Il Namco Museum Mini Player è un piccolo arcade per la tua scrivania

Mini player del Museo Namco





La nostalgia può essere una forza potente, sia nel bene che nel male. Nella colonna più, la nostalgia può essere un modo per rivivere i giorni felici della tua giovinezza, quell'epoca d'oro prima che ti rendessi conto che tutti gli uomini devono morire e il nostro pianeta è destinato a diventare una cenere senza vita (ho guardato un sacco di Game of Thrones , voi). Nella colonna contro, la nostalgia può essere sfruttata dalle corporazioni predatorie per venderti spazzatura di plastica che finisce per essere più fermacarte inerte che fonte di affettuosi ricordi.

Fortunatamente, il Namco Museum Mini Player di My Arcade rientra esattamente nella prima categoria. Il minuscolo cabinet arcade, pieno di 20 giochi dell'età d'oro di Namco, sembra un arcade fiorente estratto dalla mia infanzia e condensato in un piccolo e affascinante dispositivo per decorare la mia scrivania. Probabilmente il mio pezzo preferito del pacchetto Mini Arcade è la cornice vibrante e colorata e la grafica laterale, pezzi autentici che mi riportano a quelle sale giochi fumose di un tempo anche più profondamente dei giochi stessi.

Parlando di giochi, il Mini Player viene caricato con 20 delle più grandi icone della cultura pop di Namco, alcune autentiche icone della cultura pop come Pac-Man e Galaga, alcuni preferiti leggermente più oscuri come Rolling Thunder e Xevious, e poi una manciata di inclusioni discutibili (Mappy, I ti sto guardando). 20 giochi sembrano il numero giusto per un pacchetto come questo, abbastanza giochi in cui puoi saltare e giocare a qualcosa di nuovo senza annoiarti, ma non così tanti che il loro volume sembri opprimente e porti a un mucchio di giochi goffi, difficili da navigare nei menu.



I menu del Mini Player sono invece molto user friendly, pensati per farti entrare nel gioco che preferisci e giocare il più velocemente possibile.
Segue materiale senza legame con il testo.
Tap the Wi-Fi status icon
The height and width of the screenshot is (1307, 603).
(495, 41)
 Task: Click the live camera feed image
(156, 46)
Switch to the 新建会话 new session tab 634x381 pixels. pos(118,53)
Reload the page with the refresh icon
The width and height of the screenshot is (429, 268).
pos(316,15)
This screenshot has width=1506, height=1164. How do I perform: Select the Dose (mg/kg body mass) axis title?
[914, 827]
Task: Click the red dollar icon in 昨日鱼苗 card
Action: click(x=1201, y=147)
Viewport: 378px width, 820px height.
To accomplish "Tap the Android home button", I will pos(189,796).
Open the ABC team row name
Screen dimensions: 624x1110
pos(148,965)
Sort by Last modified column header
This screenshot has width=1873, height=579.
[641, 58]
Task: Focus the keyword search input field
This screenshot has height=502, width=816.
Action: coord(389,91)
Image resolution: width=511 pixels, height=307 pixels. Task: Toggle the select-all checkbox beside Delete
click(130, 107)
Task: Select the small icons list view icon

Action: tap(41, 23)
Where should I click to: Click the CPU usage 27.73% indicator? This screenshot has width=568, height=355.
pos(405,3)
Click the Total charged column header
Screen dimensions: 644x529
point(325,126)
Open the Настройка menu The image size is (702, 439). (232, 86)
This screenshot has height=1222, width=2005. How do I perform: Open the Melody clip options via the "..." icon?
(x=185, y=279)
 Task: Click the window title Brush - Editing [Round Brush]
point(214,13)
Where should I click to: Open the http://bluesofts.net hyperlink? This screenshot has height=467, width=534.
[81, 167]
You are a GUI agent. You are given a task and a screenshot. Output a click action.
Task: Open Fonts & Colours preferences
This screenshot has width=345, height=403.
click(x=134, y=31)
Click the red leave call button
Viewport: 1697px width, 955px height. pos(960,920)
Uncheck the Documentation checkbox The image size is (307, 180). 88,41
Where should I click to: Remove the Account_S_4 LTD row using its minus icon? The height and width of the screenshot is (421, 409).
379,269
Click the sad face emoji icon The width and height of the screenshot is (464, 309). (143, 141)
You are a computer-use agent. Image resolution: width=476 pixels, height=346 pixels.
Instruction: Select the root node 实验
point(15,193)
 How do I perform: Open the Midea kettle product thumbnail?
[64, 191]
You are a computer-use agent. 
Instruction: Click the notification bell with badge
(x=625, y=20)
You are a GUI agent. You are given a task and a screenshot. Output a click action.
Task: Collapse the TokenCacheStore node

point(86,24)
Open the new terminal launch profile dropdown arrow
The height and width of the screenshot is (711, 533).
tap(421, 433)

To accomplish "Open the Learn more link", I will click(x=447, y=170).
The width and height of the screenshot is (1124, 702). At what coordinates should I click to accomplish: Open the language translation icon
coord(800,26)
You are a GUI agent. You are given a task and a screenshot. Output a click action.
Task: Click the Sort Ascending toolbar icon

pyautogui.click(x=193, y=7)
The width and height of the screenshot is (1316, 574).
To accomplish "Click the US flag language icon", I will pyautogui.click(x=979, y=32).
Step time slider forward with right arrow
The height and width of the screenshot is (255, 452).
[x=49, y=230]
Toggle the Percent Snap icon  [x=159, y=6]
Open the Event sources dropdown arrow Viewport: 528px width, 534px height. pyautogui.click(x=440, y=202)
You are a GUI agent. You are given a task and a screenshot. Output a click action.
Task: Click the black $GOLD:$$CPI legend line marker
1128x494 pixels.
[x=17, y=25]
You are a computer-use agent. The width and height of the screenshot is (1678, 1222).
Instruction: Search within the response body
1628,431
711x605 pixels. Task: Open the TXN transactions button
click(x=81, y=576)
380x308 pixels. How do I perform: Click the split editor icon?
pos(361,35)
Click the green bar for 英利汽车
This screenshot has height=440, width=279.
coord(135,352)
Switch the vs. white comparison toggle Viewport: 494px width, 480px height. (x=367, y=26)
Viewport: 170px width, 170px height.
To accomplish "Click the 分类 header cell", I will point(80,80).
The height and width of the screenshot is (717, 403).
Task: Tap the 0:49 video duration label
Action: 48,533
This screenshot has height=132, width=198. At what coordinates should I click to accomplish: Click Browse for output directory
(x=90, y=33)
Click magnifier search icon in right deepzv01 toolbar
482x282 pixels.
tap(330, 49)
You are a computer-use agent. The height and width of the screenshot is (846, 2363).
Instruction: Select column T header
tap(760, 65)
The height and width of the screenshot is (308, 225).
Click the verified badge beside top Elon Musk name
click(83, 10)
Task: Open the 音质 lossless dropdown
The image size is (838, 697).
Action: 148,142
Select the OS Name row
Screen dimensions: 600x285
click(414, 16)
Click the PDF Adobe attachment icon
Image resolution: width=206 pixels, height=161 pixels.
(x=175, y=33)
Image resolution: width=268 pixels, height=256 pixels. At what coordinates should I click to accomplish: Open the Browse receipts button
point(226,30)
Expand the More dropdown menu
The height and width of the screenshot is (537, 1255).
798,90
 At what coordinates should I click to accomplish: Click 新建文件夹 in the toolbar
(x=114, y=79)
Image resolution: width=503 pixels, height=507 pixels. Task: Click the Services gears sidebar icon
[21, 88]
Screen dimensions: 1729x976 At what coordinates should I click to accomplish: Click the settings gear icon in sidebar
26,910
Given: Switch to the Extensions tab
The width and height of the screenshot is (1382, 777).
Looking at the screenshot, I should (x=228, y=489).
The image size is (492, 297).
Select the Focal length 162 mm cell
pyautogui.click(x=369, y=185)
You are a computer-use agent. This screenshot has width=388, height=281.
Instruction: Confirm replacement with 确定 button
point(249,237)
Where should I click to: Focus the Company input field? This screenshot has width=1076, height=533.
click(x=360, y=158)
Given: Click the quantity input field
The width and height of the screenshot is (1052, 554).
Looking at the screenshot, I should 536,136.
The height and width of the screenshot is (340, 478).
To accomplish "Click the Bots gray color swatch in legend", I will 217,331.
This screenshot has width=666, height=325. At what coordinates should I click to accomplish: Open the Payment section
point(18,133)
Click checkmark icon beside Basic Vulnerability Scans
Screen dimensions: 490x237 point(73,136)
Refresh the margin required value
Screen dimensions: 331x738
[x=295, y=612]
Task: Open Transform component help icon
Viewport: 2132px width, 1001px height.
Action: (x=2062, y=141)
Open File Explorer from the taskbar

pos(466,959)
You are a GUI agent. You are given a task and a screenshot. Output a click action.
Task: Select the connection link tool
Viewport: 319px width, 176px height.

C'è il front-end, dove selezioni il gioco che desideri da un menu di pannelli che mostrano la grafica, e poi dopo che ne hai scelto uno una rapida schermata iniziale che ti dà una panoramica dei controlli (che sono in gran parte estremamente semplici; pochissimi dei giochi inclusi utilizzano anche i semplici pulsanti a quattro facce inclusi nel Mini Player).

Mentre il Mini Player ti dà la possibilità di giocare con le loro proporzioni originali o allungarli per riempire l'intero schermo, che è grande circa quanto un moderno phablet, non troverai alcuna opzione profonda per regolare la risoluzione o giocare in giro con emulazione di visualizzazione. D'altra parte, c'è un gradito jack per cuffie da 3,5 mm sul retro della macchina e i pulsanti del volume, il che è stato molto utile quando stavo ricordando a me stesso quanto Pac-Man sia teso e frustrante alla mia scrivania nel nostro affollato ufficio di New York .

Il mio unico vero problema con il Mini Player sono i controlli fisici; il joystick può essere svitato se preferisci giocare solo con il D-pad, ma sembra un po' allentato anche completamente avvitato, e poiché i comandi sono situati a metà della macchina, può diventare un po' scomodo giocare con i polsi penzolanti i bordi se hai intenzione di giocare con il Mini Player per più di venti minuti. A parte questi piccoli cavilli, il Mini Player è una pillola concentrata di nostalgia pixelata e una gradita aggiunta al mio scaffale sempre più affollato di giocattoli moderni che mi ricordano la mia giovinezza sprecata. È facilmente uno dei migliori console di gioco retrò disponibile in questo momento e più che sufficiente per farci andare avanti fino al Sega Genesis Mini. I preordini apriranno il 10 giugno prima del lancio il 24 giugno.